O meu primeiro amor
O efeito que um mero objeto pode ter, impressiona até os mais céticos críticos do desporto rei.
Sobre a areia, a gravilha, o alcatrão, o sintético ou sobre o relvado, ela nunca deixa de rolar. Talvez seja a forma mais simples e direta de impressionar uma criança. Comigo não foi diferente…
Recuando vinte e cinco anos no meu percurso de vida, dou por mim no meu primeiro dia de aulas. Tímido, retraído, sem conhecer ninguém, acabo por distrair-me olhando para a bola, que eficazmente um menino balança de mão para mão, enquanto espera que o portão da escola abra e receba mais um ano letivo. O nervosismo inerente ao primeiro dia de uma vida escolar, acalma com a observação do meu brinquedo favorito. Sim, tal como vocês que estão a ler o texto, eu também perdi-me de amores por ela, passando horas a fio a contemplar a esfera perfeita, que tinha a particularidade de saltar e ganhar força, a cada remate que fazia contra o muro que cercava a casa dos meus avós.
De seguida, uma auxiliar de educação aproximou-se da entrada da escola e abriu vigorosamente o portão, gritando a alto e bom som: “Sejam bem-vindos a mais um ano letivo!”. Despedi-me da minha Avó Alice e segui o grupo que ordeiramente alinhado, entrava no recinto escolar cumprimentando a simpática senhora de sorriso aberto, que parada de semblante alegre, conhecia os novos alunos. Timidamente sento-me num banco de cimento, perto de uma sala de aula do rés do chão do edifício principal, enquanto alguns meninos jogavam com a bola que anteriormente via. A professora tardava em chegar, sozinho, sem a minha família por perto e sem ter feito nenhuma amizade, ganho coragem e aproximo-me do grupo de crianças, que delineando balizas e campos com as suas mochilas realizavam um jogo entre si. Um menino, após perder uma bola pela improvisada linha de fundo, para e olha fixamente para mim, dizendo de seguida: “Como é que te chamas? Porque não jogas pela nossa equipa? Estamos com menos um jogador!”, meio envergonhado respondo: “Não conheço ninguém…”. Prontamente, mais dois rapazes vieram em meu encontro, tiraram a minha mochila, puxaram-me por um braço e disseram: “Achas que nós conhecemos todas as crianças que estão a jogar? Anda, temos de ganhar o jogo!”.

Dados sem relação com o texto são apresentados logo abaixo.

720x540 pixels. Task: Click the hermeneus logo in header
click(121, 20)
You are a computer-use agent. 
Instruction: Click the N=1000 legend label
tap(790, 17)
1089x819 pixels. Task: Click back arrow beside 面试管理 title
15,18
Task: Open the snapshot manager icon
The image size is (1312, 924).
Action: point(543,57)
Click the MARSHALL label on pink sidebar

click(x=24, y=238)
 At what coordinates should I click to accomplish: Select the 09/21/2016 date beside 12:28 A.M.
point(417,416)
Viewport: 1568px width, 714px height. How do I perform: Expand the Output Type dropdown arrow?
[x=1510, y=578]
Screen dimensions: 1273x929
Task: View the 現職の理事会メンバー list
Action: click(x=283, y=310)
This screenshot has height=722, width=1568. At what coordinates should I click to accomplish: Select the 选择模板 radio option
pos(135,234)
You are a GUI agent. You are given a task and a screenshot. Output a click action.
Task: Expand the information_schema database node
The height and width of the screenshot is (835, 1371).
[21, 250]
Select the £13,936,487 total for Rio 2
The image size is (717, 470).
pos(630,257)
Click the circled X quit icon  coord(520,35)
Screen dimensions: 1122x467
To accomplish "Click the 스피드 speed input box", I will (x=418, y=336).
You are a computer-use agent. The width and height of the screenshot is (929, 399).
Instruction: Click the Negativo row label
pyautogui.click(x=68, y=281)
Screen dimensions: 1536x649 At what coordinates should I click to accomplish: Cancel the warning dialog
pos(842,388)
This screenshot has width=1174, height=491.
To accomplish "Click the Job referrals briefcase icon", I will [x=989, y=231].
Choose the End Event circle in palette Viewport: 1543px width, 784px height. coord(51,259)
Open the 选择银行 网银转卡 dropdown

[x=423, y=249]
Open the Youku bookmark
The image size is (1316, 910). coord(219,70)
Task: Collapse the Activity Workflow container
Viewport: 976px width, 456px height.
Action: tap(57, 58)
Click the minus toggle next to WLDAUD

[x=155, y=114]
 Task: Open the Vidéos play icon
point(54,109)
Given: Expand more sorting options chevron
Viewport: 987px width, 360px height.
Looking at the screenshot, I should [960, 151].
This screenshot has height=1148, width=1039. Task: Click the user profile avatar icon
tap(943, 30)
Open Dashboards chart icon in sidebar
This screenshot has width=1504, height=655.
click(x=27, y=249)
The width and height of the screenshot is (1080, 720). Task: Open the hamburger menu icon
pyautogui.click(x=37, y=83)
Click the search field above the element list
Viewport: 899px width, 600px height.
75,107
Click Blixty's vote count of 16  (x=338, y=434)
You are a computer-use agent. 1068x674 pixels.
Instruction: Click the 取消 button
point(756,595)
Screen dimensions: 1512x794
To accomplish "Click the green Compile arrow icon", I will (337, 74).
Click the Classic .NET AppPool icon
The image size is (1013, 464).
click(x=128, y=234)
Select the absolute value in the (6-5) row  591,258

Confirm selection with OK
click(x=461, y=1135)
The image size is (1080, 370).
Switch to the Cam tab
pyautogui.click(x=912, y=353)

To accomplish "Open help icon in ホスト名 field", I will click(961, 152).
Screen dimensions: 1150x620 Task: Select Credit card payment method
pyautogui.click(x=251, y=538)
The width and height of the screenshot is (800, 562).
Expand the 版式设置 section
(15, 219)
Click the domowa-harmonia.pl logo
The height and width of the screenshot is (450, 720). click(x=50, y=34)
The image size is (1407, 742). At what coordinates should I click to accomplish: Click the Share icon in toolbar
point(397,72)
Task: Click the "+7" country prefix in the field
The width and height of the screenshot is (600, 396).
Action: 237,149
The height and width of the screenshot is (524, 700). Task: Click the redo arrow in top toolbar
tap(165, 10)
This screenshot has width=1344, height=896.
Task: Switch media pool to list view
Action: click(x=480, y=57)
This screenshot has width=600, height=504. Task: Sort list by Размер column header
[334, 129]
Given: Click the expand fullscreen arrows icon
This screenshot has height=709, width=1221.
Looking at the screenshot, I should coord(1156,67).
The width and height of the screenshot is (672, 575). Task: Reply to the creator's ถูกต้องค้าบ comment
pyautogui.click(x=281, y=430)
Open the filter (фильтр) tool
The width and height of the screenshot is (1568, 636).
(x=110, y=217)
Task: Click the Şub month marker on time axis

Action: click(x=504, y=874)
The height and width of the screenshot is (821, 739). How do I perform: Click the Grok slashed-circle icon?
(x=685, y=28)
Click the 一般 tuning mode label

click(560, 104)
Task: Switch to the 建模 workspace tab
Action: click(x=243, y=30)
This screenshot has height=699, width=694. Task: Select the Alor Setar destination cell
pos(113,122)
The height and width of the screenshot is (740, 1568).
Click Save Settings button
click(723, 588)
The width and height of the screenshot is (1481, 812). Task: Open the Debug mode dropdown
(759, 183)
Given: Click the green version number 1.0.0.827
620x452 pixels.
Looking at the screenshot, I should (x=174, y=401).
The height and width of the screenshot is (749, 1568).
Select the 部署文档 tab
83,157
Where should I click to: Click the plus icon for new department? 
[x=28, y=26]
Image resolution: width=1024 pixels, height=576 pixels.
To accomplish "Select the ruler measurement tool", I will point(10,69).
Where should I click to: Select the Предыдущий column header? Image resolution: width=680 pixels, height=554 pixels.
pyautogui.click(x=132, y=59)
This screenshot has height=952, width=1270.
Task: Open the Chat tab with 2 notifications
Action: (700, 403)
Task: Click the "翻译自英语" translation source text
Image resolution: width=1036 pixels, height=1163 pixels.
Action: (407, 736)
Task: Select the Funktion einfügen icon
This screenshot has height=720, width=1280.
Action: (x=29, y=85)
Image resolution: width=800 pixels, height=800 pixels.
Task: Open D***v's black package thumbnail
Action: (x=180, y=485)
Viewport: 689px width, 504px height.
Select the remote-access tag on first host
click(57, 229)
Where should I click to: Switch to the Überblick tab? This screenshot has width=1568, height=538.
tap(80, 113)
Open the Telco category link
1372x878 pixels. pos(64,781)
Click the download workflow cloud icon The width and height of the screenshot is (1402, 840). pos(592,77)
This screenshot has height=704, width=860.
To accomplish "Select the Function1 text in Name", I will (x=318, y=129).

O empolgamento de ver a bola chegar aos meus pés, fez o mundo parar de girar. Ao meu encontro vem um rapaz, bem mais alto que eu, na busca incisiva pela bola. Um colega alertando para o efeito diz: “Estou sozinho, passa-me a bola!”, num belo passe que sobrevoa o campo de mochilas, deixo o meu colega sozinho na cara do guarda-redes, puxando a “culatra” atrás: “puuuuum”, o som ficaria para sempre marcado na minha memória, a nossa equipa marcava o seu primeiro golo. Enquanto corro para abraçar o meu colega, ele com dedo bem firme diz-me: “No próximo intervalo, vais jogar quer queiras ou não!”.
Naquele momento percebi, o poder da inclusão do futebol. Todos podem jogar, sonhar e participar, seja de que maneira for. Com mais ou menos jeito, com maior ou menor dimensão. Ali aprendi a amar o futebol, o meu primeiro amor.